» Exercise description
Turn the lines of the records, from the one containing "You are a computer-use agent." through the end of the records, inclusive, into a numbered list. Skip blank lines and leave out the pictures.

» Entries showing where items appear

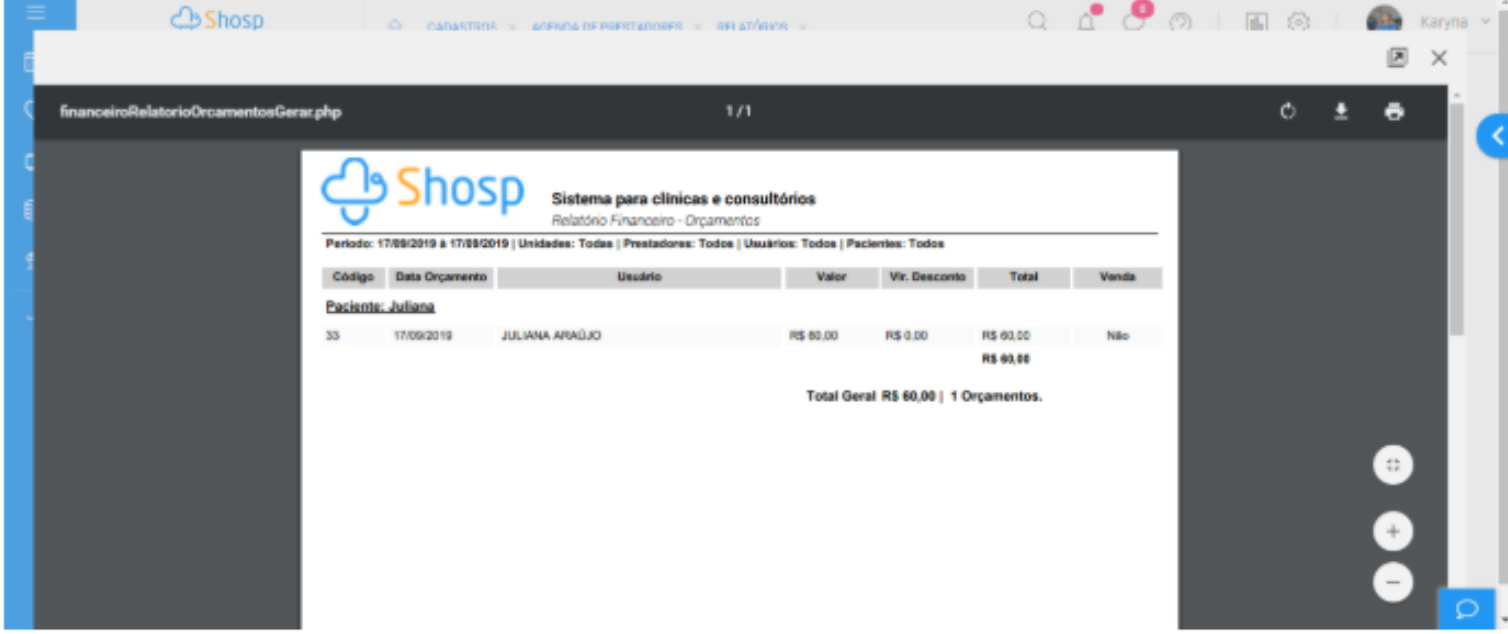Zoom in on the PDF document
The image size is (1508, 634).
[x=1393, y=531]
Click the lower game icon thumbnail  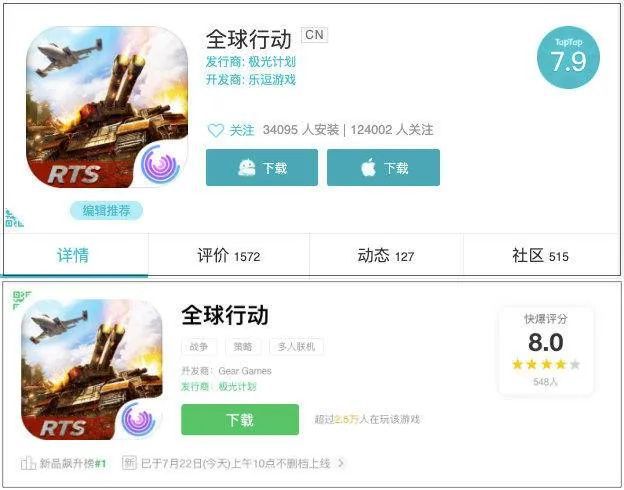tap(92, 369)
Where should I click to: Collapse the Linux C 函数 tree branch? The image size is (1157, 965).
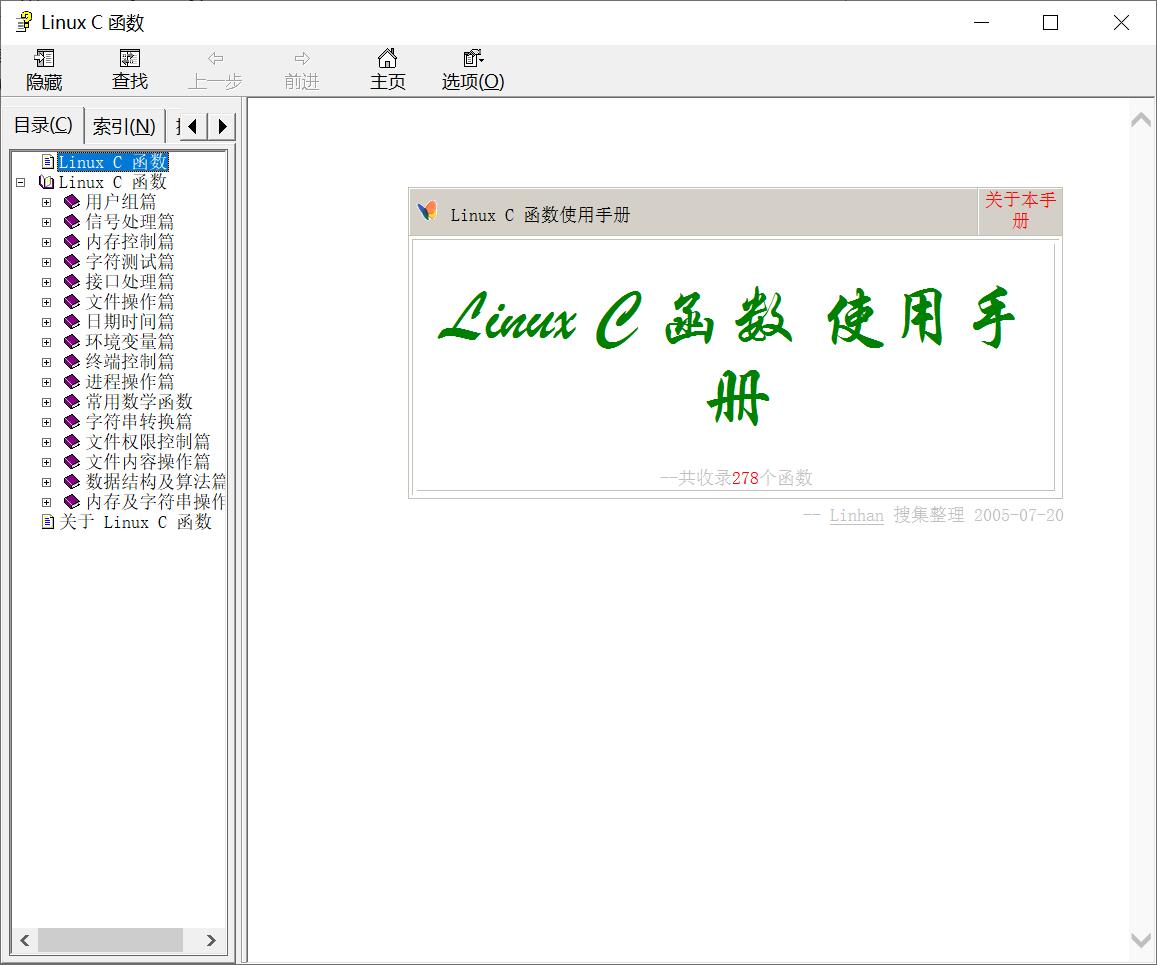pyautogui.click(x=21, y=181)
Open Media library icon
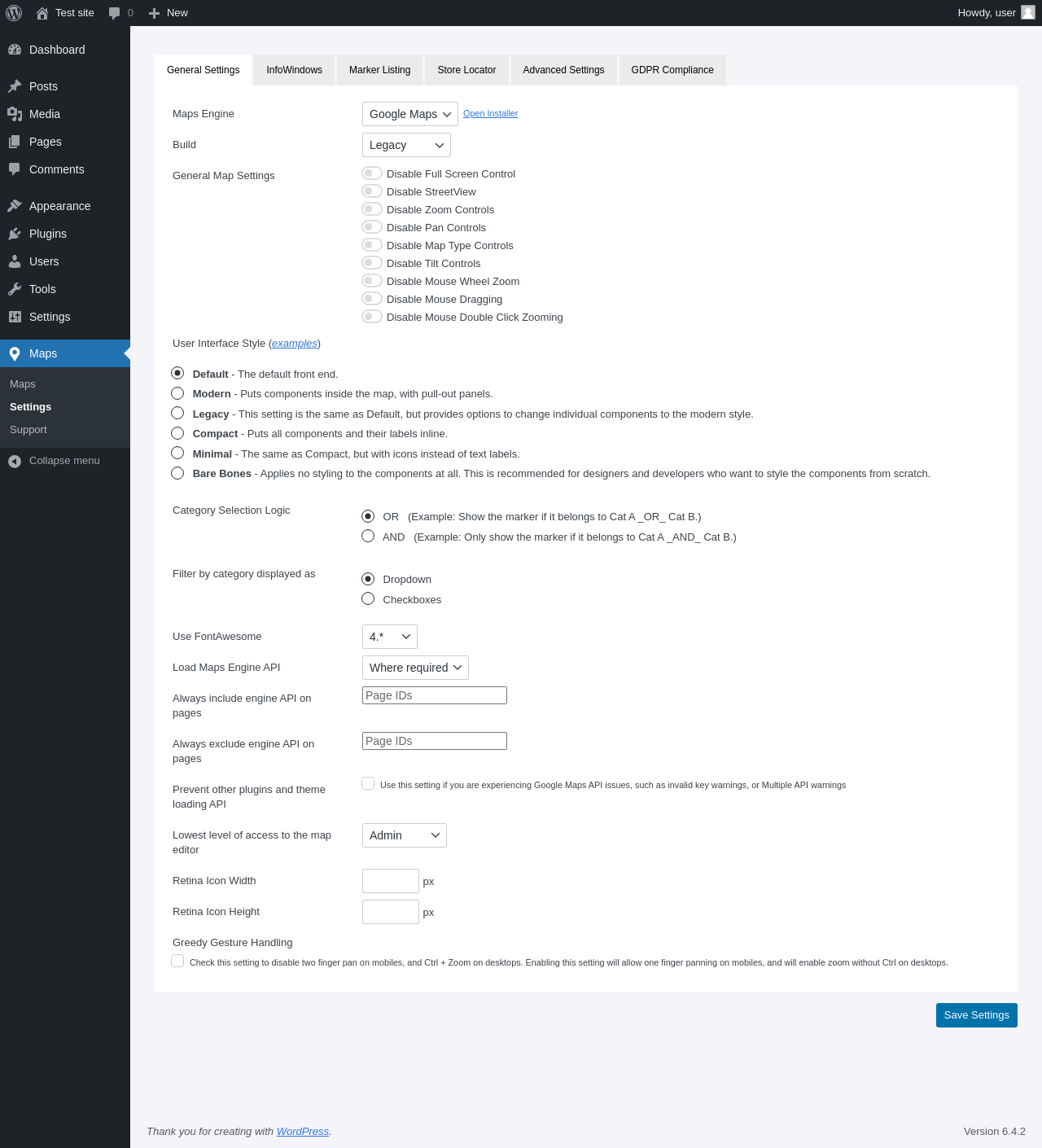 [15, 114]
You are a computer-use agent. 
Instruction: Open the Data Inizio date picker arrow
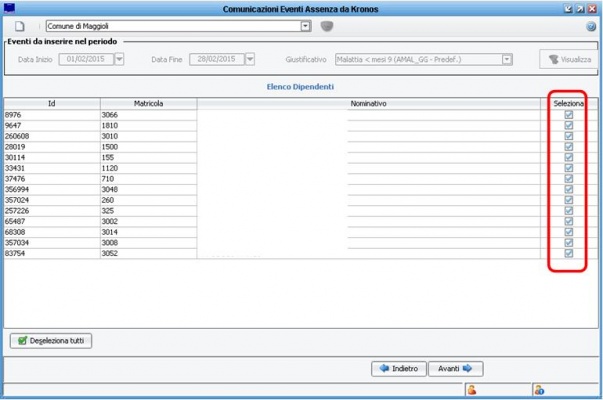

» Expected answer
1. You are a computer-use agent. 
2. Instruction: Open the Data Inizio date picker arrow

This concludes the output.